• _Given records_
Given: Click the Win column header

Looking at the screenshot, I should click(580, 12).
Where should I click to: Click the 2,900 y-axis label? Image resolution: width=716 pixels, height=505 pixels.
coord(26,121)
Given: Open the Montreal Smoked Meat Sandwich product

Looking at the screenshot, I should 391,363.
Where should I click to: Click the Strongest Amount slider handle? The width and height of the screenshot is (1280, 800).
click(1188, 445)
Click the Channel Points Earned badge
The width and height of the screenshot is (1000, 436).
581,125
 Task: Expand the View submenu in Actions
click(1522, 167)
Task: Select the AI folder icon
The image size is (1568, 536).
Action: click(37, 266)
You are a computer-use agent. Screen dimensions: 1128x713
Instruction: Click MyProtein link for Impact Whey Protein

• _Your assignment_
Each record above has to be printed again, word for word.

• _Your solution_
Given: Click the Win column header

Looking at the screenshot, I should click(580, 12).
Where should I click to: Click the 2,900 y-axis label? Image resolution: width=716 pixels, height=505 pixels.
coord(26,121)
Given: Open the Montreal Smoked Meat Sandwich product

Looking at the screenshot, I should 391,363.
Where should I click to: Click the Strongest Amount slider handle? The width and height of the screenshot is (1280, 800).
click(1188, 445)
Click the Channel Points Earned badge
The width and height of the screenshot is (1000, 436).
581,125
 Task: Expand the View submenu in Actions
click(1522, 167)
Task: Select the AI folder icon
The image size is (1568, 536).
Action: click(37, 266)
You are a computer-use agent. Screen dimensions: 1128x713
Instruction: Click MyProtein link for Impact Whey Protein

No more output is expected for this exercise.